4. Red or Dead - David Peace. "It's like Fever Pitch, but, you know, good."
5. The Art of Fielding - Chad Harbach. "Do you know who Derek Jeter is? Well imagine if he was interesting. . ."
6. The Rehearsal - Eleanor Catton. "Oh yeah, I read the one that won the Booker Prize ages ago. This is her earlier better, longer, less crowd-pleasing one."
7. The Fortress of Solitude - Jonathan Lethem. "Its about this kid who lives Brooklyn in the 70's and this homeless dude gives him this ring that lets him fly. No, wait, come back, it's the greatest American novel of the last 20 years. . ."
8. Childhood's End - Arthur C. Clarke. “What's it about? Uhm, well, aliens come to watch all the children on the Earth doing a conga dance that gets out of hand as they merge into a giant supercreature and sublime off into another dimension. He wrote it at the Chelsea Hotel if that helps explain things."
9. La Casa de los Espíritus - Isabel Allende. "Oh this? No, not really my cup of tea. I'm only reading it to improve my Spanish in preparation for my Ayahuasca rebirthing ceremony."

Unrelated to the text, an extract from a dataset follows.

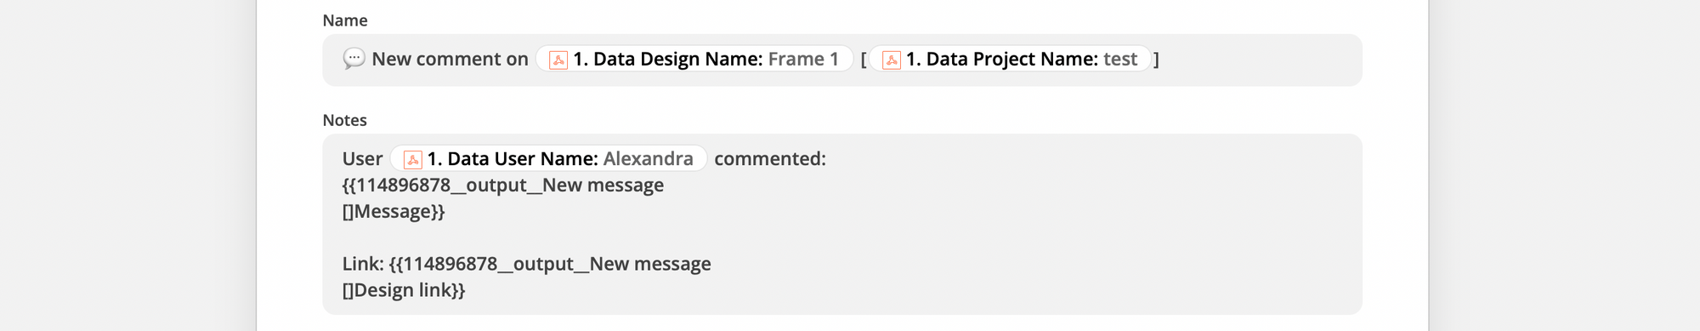
Task: Click the '[]Message}}' line in Notes
Action: pos(394,211)
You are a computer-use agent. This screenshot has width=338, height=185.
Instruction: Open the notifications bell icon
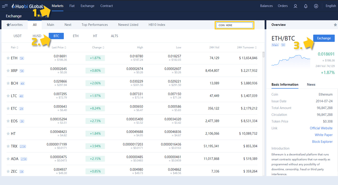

10. Longbourn - Jo Baker. "It's Pride and Prejudice from the perspective of the servants. Sounds like a gimmick, but, you know, it's actually brilliant. No, I wasn't crying. I've got something in my eye."
11. Human Race Get Off Your Knees - David Icke. "Alice Walker's favourite book, apparently. . .Uhm, I think its fiction."
12. A Suitable Boy – Vikram Seth. “She hasn’t met all three of her suitors yet but I’m only on page 973.”
13. The Satanic Verses. "And while we're on the topic of the sub continent, did you know that this is banned in India? Thats a thing these days."
14. The History of Madness - Michel Foucault. "Ok, yeah, not really an novel, but here's an interesting fact about Foucault: he used to go to public lavatories in Paris, lie down in the urinal and have strangers piss on him. . .Why are you looking at me like that?"
15. The Cold Cold Ground: Adrian McKinty. "The best crime writer you've never heard of. . .Wait, you've heard of him? Jesus, that dude is so over."